**TASK INSTRUCTIONS**
Starting at the line that contains "Task: Focus the", please transcribe every line through the end of the entries, exactly and with no pictures.

Source records
══════════════════════════════

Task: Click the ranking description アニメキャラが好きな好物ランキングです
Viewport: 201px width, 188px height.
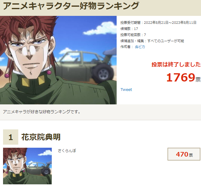Action: click(41, 112)
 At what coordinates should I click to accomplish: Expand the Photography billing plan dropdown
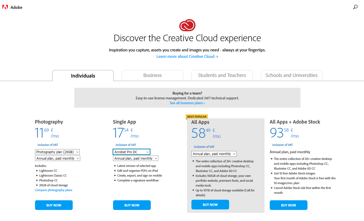pyautogui.click(x=57, y=158)
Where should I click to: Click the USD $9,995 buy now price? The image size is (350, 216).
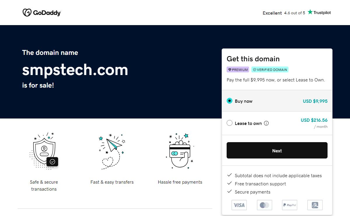click(x=315, y=101)
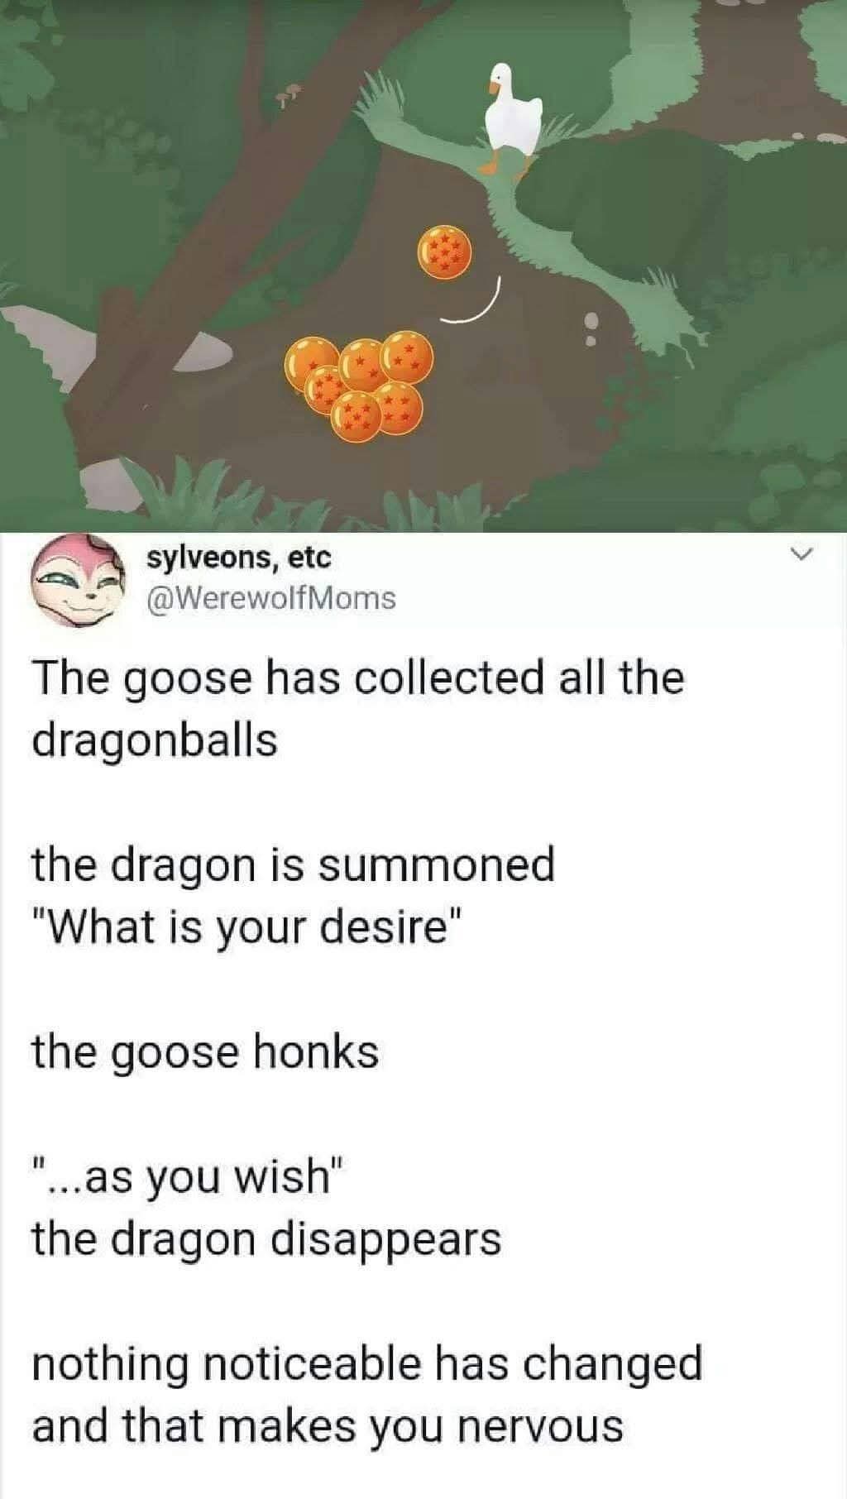Select the word 'dragonballs' in the tweet
Image resolution: width=847 pixels, height=1499 pixels.
coord(155,739)
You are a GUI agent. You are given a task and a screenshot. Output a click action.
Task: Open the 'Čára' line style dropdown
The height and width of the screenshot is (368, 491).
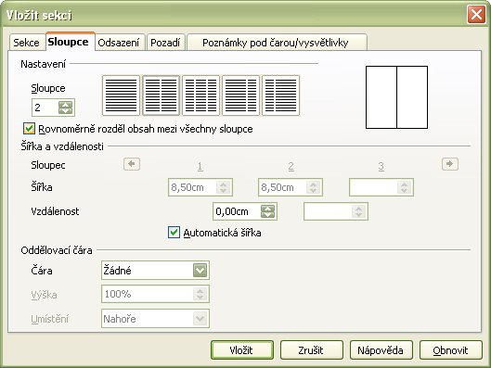[x=200, y=271]
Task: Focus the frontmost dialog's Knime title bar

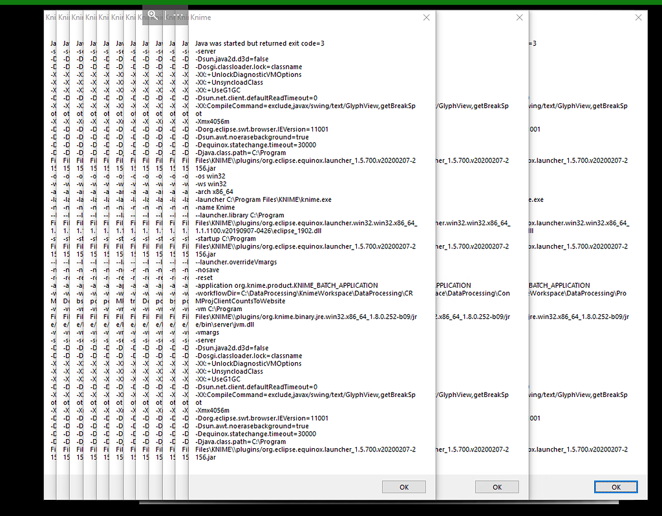Action: 200,17
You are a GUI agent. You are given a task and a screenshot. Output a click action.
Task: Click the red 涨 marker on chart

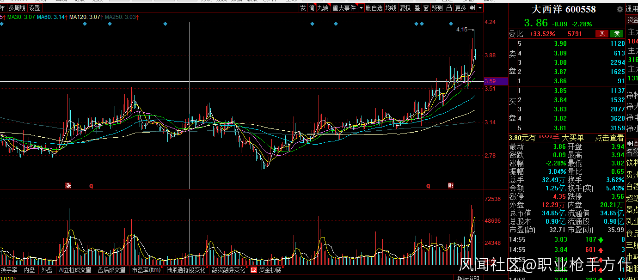coord(68,186)
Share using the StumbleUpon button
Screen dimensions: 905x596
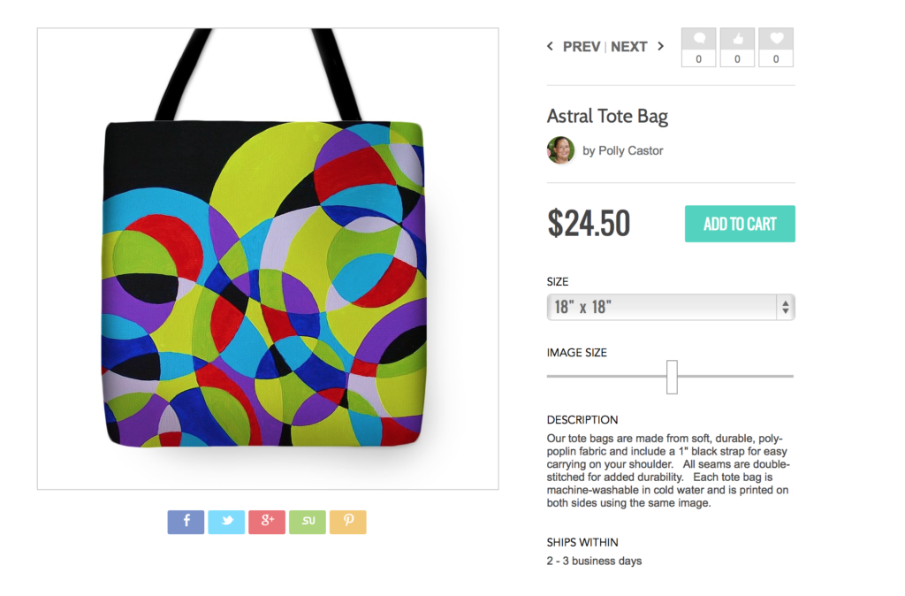point(308,522)
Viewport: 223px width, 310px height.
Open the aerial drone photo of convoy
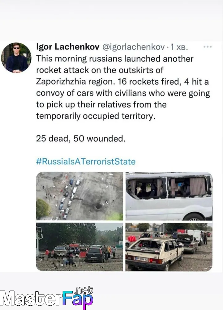tap(79, 196)
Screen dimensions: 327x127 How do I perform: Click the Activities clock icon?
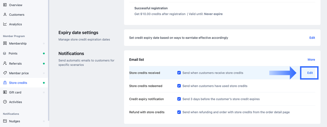(5, 102)
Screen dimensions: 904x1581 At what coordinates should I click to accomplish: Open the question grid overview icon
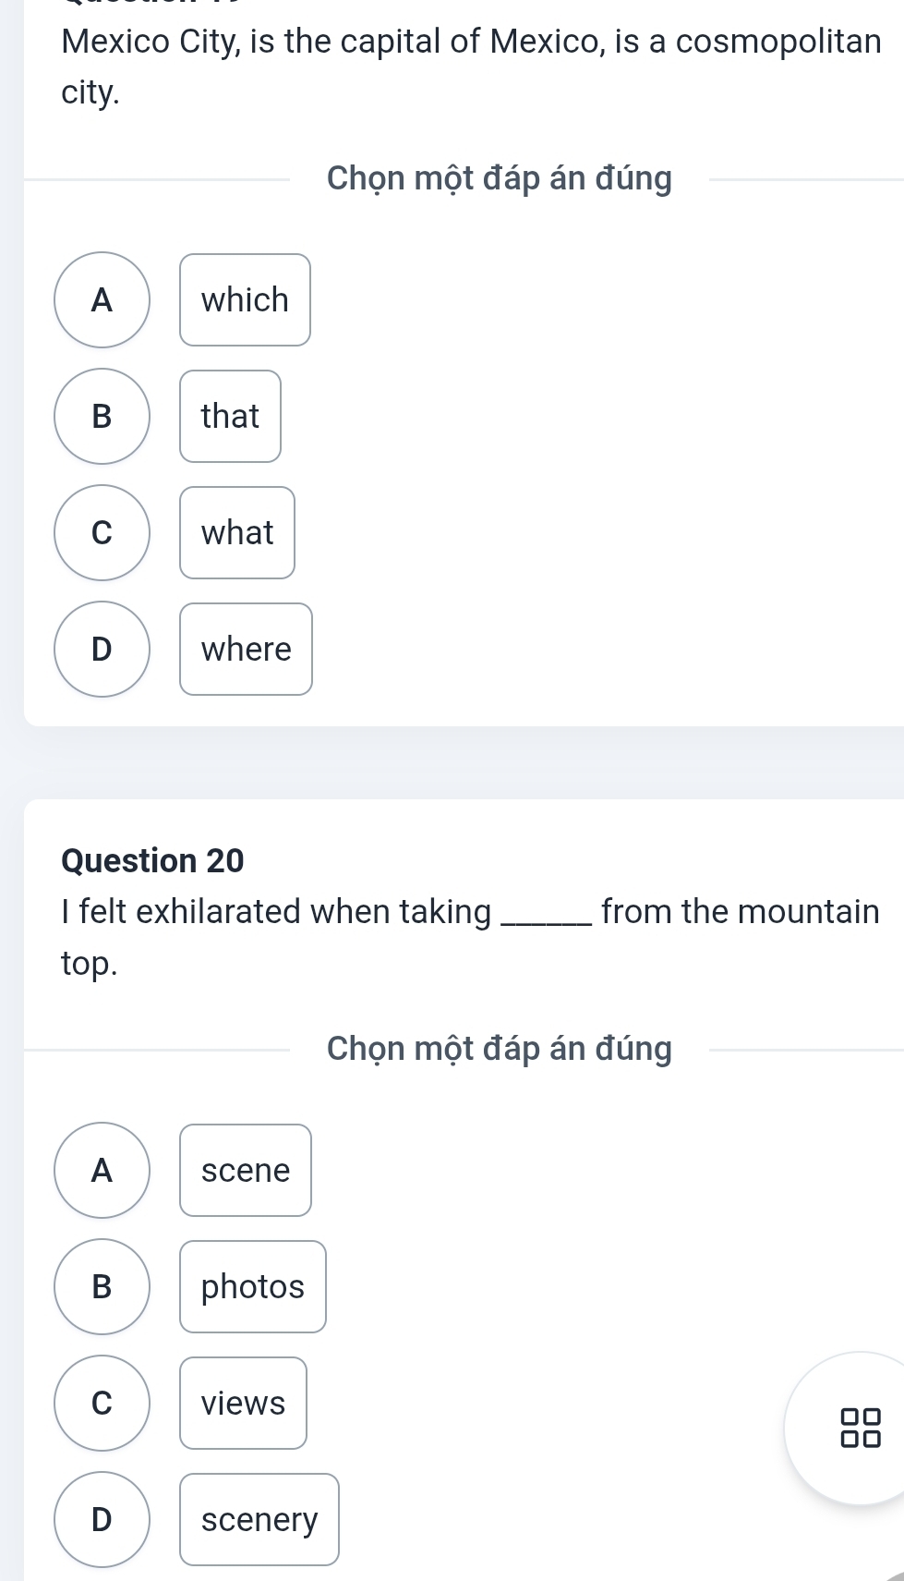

══════════════════════════════

**SOLUTION TO THIS TASK**
Task: Focus the frontmost dialog's Knime title bar

Action: 200,17
You are a GUI agent. You are given a task and a screenshot. Output a click action.
Task: Click the red 涨 marker on chart

coord(68,186)
Share using the StumbleUpon button
Screen dimensions: 905x596
point(308,522)
Viewport: 223px width, 310px height.
Open the aerial drone photo of convoy
tap(79, 196)
Screen dimensions: 327x127 How do I perform: Click the Activities clock icon?
(5, 102)
Screen dimensions: 904x1581 At what coordinates should I click to accomplish: Open the question grid overview icon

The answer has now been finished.